Em uma Ucrânia em paz, fazer check-in no Opera Hotel, em Kiev, recomendaria pedido imediato de senha wi-fi para ostentação nas redes sociais. Localizado no coração da cidade, no cruzamento dos distritos comerciais, culturais e históricos, a uma curta distância a pé dos cartões postais da capital do país do Leste Europeu, como o Opera House e as catedrais de Santa Sofia e de São Volodymyr, o endereço fica em uma zona tranquila para passeios e compras. Mas é tempo de guerra.
Ontem, a Khmelnytskogo Street, cenário de chegadas e partidas de hóspedes, virou rota de fuga para jogadores, familiares e estafe de 14 atletas brasileiros do Shakhtar Donetsk e do Dínamo de Kiev. Enclausurados desde a última quinta-feira no auditório Sinfonia — um salão do hotel que funcionava como bunker em meio à invasão russa —, eles bateram em retirada. Carros particulares identificados com a bandeira do Brasil, em uma ação coordenada pelo Palácio do Itamaraty, partiram em comboio rumo a uma estação de trem. De lá, iniciaram viagem para a Romênia.
Um dos passageiros da fuga sobre trilhos é o agente de jogadores de futebol Marcelo Müller, sobrinho de Carlos Müller, tio residente em Brasília. "Eu estava na Ucrânia desde a noite do dia 22. "Acompanho o Vinicius Tobias (ex-lateral do Inter negociado com o Shakhtar Donetsk). Até o dia 24, estava tudo tranquilo, sem carros militares e nada na rua", conta Marcelo por telefone ao Correio.
O cenário mudou radicalmente. Tropas russas invadiram Kiev. O medo virou pânico. "Caminhávamos até a esquina do hotel e víamos ruas vazias. Quando passavam carros, eram em alta velocidade", testemunha. Com o avanço da ação bélica da legião de Vladimir Putin, os brasileiros enclausurados no Opera Hotel começaram a ficar sem mantimentos e artigos de primeira necessidade.
Os ataques estrondosos e os cenários de destruição estavam cada vez mais perto. "Ouvíamos. Tudo acontecia num raio de 1,5km a 5km de onde estávamos", relata Marcelo Müller.
Impasse
A evacuação do hotel começou a ser negociada pela embaixada do Brasil, em Kiev. "Queriam que a gente caminhasse 2km com crianças e idosos para chegar numa estação sem saber se conseguiríamos pegar o trem", conta o agente. Houve resistência, principalmente, porque o governo de Portugal enviou carros para a retirada dos lusitanos de Kiev. Um deles, o técnico Paulo Fonseca. Pressionados, os jogadores decidiram partir em carros particulares depois da certeza de que dois trens esperavam pelos brasileiros inscritos, com passagem gratuita.

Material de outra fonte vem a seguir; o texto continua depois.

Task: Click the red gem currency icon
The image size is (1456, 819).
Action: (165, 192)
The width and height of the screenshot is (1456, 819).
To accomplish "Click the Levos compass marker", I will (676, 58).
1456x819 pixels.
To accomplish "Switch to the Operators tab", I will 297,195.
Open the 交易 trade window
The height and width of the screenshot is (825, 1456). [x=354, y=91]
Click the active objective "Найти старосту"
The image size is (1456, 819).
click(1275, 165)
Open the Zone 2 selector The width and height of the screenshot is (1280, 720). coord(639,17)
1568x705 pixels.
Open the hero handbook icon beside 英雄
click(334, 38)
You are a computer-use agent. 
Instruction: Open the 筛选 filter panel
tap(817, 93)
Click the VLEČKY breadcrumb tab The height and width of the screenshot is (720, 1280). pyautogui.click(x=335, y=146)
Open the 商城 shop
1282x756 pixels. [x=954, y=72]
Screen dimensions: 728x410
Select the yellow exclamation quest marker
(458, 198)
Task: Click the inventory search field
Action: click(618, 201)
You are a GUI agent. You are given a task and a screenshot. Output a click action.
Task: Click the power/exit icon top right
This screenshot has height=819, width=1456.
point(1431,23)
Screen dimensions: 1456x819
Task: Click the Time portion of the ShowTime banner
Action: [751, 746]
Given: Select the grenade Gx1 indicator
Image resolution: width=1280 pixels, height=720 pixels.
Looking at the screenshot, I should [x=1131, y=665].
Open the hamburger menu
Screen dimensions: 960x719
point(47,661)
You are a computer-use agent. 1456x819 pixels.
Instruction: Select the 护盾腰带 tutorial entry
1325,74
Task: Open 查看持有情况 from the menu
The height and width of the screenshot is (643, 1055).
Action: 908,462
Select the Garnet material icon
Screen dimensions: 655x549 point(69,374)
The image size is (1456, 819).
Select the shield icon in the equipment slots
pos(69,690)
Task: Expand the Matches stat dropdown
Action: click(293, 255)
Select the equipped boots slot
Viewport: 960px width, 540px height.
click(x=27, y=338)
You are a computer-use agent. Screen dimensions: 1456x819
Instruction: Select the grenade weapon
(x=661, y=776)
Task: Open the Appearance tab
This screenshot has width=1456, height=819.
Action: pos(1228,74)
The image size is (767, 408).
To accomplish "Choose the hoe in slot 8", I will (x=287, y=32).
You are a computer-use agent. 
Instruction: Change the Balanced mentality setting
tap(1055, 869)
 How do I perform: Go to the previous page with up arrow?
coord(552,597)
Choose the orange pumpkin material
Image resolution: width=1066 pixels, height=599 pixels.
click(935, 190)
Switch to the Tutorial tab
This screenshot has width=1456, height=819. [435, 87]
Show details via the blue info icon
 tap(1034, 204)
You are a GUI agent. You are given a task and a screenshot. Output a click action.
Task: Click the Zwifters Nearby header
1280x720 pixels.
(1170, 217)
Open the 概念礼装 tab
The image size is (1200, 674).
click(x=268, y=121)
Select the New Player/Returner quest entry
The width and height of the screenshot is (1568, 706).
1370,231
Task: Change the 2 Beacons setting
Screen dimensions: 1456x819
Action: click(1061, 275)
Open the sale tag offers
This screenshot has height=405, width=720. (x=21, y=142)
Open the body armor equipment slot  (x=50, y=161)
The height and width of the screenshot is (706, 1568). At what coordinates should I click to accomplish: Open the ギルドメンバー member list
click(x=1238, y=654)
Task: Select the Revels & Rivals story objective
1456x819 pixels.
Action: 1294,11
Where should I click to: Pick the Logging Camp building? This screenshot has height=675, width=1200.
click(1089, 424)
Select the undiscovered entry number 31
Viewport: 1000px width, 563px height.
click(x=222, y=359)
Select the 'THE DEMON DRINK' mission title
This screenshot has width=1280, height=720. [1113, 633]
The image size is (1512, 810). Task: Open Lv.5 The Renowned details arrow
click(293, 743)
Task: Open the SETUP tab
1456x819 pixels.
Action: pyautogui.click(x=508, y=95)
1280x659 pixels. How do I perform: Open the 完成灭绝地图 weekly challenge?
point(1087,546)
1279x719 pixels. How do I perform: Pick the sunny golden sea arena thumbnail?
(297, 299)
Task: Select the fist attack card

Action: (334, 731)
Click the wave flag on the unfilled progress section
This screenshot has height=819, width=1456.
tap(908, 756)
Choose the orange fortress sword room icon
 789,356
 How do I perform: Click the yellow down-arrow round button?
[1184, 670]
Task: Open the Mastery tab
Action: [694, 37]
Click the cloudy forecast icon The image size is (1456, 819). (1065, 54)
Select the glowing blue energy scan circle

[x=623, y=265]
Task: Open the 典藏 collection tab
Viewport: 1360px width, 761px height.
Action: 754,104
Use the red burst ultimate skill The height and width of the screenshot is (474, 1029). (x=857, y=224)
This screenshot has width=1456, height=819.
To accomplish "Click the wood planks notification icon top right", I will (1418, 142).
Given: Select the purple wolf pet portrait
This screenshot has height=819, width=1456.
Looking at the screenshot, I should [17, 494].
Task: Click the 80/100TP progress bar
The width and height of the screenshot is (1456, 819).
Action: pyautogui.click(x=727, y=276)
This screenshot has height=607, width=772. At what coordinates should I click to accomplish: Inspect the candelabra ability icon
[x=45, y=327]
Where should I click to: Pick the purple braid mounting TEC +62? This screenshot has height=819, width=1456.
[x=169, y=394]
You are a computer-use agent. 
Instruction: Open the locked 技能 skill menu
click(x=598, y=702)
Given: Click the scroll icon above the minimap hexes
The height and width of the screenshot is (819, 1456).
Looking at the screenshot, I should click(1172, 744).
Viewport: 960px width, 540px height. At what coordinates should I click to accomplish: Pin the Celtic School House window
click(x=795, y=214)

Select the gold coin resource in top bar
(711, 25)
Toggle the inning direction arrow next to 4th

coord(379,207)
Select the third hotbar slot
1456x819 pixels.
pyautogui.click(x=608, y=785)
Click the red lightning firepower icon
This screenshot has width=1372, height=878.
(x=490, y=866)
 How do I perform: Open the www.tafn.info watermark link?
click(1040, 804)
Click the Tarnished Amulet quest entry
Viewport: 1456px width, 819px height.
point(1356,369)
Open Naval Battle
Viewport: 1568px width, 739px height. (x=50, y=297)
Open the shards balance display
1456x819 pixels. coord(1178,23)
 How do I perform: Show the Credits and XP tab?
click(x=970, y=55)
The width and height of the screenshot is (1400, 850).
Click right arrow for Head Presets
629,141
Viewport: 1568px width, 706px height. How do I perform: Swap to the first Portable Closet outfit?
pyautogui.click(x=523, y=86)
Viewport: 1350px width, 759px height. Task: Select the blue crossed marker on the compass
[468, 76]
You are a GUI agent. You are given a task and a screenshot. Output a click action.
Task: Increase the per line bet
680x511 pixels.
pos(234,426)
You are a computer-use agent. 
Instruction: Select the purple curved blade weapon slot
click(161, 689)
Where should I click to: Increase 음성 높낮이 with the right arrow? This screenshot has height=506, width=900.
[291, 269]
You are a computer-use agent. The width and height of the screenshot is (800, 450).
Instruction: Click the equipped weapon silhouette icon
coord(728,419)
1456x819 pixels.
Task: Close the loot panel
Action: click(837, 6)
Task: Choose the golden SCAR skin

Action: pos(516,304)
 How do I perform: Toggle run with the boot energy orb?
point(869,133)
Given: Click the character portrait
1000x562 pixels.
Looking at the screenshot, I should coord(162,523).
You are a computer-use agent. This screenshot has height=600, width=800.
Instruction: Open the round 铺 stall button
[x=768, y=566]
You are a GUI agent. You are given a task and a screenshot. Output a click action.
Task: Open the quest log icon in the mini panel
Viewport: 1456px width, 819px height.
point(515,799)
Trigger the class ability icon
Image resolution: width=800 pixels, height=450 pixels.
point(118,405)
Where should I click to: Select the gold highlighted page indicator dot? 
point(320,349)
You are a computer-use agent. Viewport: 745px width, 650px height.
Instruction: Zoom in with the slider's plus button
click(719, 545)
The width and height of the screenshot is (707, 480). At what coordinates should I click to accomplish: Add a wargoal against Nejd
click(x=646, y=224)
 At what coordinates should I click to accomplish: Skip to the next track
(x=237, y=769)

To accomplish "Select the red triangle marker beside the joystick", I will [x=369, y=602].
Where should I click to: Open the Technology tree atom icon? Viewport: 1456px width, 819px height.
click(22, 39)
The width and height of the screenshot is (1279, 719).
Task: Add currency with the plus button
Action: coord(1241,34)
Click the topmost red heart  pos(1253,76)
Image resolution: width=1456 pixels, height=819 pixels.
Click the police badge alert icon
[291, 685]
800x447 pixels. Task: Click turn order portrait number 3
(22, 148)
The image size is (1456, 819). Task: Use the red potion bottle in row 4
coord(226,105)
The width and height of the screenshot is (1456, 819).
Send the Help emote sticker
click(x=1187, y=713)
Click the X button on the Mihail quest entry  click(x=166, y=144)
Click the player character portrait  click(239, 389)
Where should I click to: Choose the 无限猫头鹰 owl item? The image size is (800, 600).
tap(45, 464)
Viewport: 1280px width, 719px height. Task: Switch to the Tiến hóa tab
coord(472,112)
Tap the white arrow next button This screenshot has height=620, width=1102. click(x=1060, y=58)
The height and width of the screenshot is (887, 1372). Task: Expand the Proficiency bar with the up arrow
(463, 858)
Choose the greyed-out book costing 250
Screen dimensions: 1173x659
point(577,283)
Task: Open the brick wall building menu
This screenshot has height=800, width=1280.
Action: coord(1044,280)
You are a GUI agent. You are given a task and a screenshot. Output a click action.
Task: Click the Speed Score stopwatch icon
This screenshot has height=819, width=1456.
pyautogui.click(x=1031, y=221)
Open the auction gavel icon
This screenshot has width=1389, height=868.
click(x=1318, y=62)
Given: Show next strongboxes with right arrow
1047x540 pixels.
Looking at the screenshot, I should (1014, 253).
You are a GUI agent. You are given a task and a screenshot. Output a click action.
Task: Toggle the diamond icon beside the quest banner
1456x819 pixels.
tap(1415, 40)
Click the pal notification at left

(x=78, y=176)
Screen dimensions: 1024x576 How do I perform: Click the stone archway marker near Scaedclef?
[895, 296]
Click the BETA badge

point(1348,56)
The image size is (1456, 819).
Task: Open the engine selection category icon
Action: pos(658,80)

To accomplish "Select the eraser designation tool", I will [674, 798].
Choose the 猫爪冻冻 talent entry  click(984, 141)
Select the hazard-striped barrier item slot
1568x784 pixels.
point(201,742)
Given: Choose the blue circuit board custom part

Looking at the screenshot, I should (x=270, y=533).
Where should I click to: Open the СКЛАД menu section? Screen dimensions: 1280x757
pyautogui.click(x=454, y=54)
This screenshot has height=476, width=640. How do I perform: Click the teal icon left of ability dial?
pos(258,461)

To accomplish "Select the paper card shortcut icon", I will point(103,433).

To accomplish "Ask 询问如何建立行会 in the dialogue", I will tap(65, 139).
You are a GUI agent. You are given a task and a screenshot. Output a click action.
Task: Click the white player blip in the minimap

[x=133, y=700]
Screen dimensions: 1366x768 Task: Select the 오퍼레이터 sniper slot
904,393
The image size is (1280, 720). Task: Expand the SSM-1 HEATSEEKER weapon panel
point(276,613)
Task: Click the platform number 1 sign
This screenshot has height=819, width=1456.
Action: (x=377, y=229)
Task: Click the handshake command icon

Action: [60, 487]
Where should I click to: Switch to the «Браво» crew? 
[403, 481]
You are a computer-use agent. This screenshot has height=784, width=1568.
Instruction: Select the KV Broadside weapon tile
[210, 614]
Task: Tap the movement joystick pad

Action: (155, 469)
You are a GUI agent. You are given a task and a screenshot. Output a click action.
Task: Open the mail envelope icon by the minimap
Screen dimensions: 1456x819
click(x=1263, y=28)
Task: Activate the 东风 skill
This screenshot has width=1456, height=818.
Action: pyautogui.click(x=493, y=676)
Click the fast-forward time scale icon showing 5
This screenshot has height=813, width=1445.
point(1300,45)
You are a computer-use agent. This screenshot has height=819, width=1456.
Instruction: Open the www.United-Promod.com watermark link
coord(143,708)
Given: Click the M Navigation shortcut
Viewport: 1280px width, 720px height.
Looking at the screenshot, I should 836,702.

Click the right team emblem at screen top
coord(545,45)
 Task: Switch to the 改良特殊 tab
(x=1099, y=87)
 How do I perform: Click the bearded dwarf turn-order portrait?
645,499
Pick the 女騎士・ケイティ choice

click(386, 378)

Marcelo Müller partiu com o cliente Vinicius Tobias, Ingrid Tobias, companheira do jogador, os demais integrantes do estafe da cria do Inter, e outros 13 atletas do Shakhtar e do Dínamo no comboio rumo a Chernivtsi, no Oeste da Ucrânia. De lá, pegariam outro trem para a Romênia.
Ontem, jogadores do Dnipro, como Bill, deixaram o país e estão retornando ao Brasil via Romênia. Mas há outros dramas. O lateral Juninho Reis, a mulher e um filho pequeno caminhavam na região de Lviv em busca de escape.